▶ **Directions for this task**
Using the text below on 3-D volume interpretation software, explain why the ability to smoothly animate data makes this software effective in areas with poor data quality.

▶ **Source document**
---*---

Volume interpretation and visualization is not new to the geoscience community, gaining exposure in the mid to late 1990s. One could argue that rapid growth of usage was inhibited more by the limitations and expense associated with hardware than the applications themselves. With the rollout of a more stable Linux environment and cheaper and more powerful hardware, 3-D volume interpretation and visualization software is becoming integrated into the common interpretation workflow. Working in team environments or at solitary workstations, interpreters use this software to scan large quantities of data, work with multiple data volumes, identify hydrocarbon indicators, study stratigraphic relationships and potential traps, and analyze complex structural environments. Interpreters, limited only by their imagination, have formulated workflows optimizing the interpretation process, coining phrases such as Parallel Interpretation (De La Pena et al., 2003) to describe workflows permitting quick and full evaluation of large datasets.
Software venders consistently showcase their software, focusing on ease of use, efficiency, speed, and cycle time reduction. There is no question that with good data quality these applications are efficient and effective interpretation tools, utilizing capabilities such as seeding amplitudes, rapid automated horizon interpretations, and effective fault interpretations algorithms. What is never showcased is the application's effectiveness when good data quality is not longer available, such as the subsalt environment, where the signal to noise ratio is low, and frequency content is limited to 10 to 15 Hz with complex geometries. In this environment, automated horizon interpretation algorithms break down, and direct hydrocarbon indicators are no longer relevant. An interpreter than asks, "Are 3-D volume interpretation applications effective in such challenging environments, where many of its showcased capabilities are ineffective?" Although rarely discussed, the answer is yes, particularly because there is more to interpretation that automated picking. There is a need to comprehend the data and in order to comprehend the data, we need the most effective tools to see the data. This is where strengths of volume interpretation software come into play and make it a necessary tool for interpretation in data-poor areas. These strengths include data animation and manipulation. Another strength is the ability to quickly and simultaneously work with multiple data sets.
One way volume interpretation software is effective in data challenging areas is its ability to smoothly animate data. Cognitive psychologists have found that dynamic visual stimuli, such as moving objects, attract attention (Pinto, 2006). In addition, the visual system uses mechanisms to integrate patterns along a trajectory for recognition (Nishida, 2004). Objects in motion are easier to identify and recognize. Nature works in the opposite way where animals use camouflage and remain motionless to hide from predators. The way objects move is also important for recognition. For example, dots that may appear random become familiar when organized into a pattern of motion that we recognized.

---*---

▶ **Given information**
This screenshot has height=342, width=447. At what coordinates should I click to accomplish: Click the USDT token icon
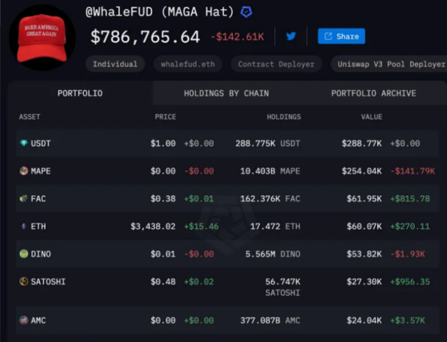click(x=23, y=144)
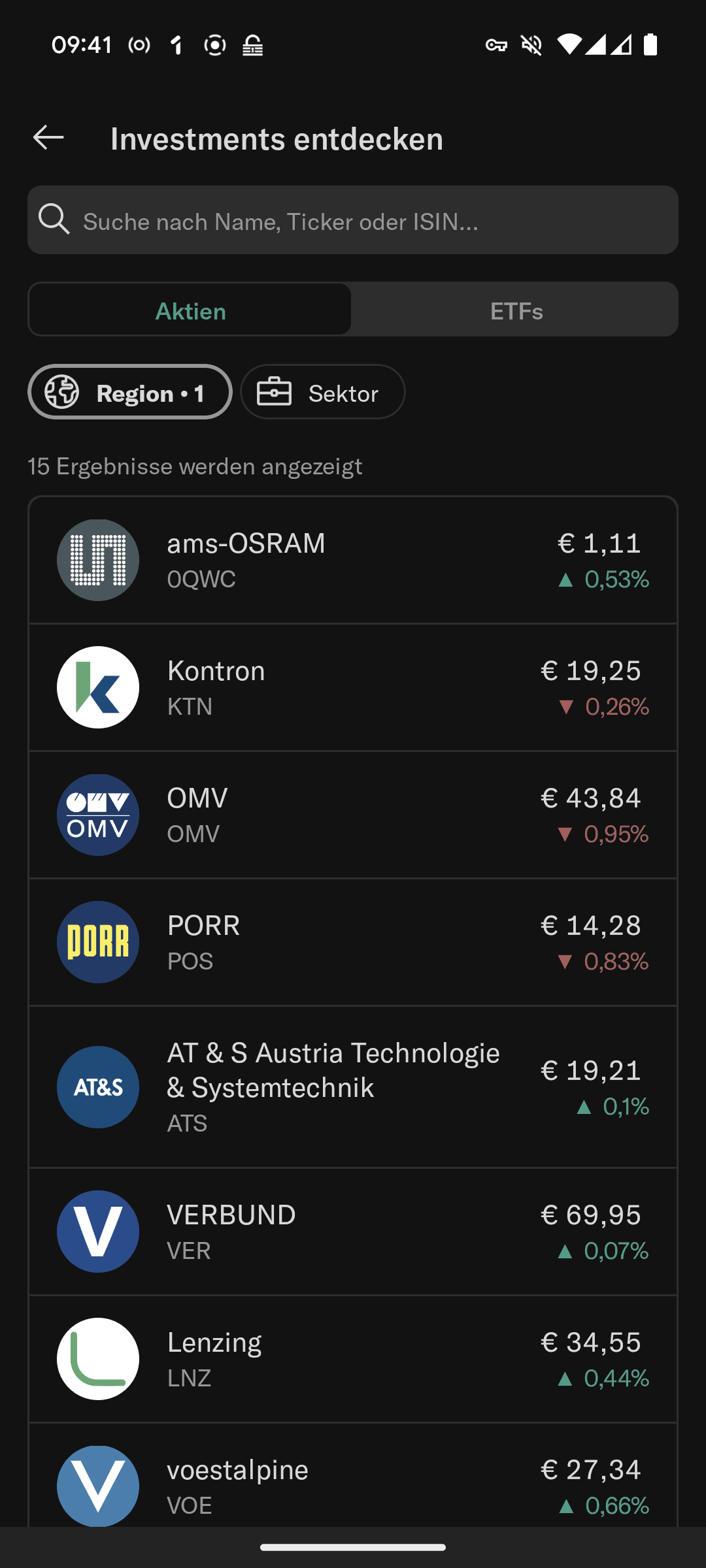
Task: Select the Aktien tab
Action: click(190, 310)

---*---

▶ **Solution to the exercise**
Dynamic visual stimuli such as moving objects attract attention, and the visual system integrates patterns along a trajectory to recognize them, so objects in motion are easier to identify and recognize. Smooth animation therefore helps interpreters see and comprehend the data where automated horizon interpretation breaks down.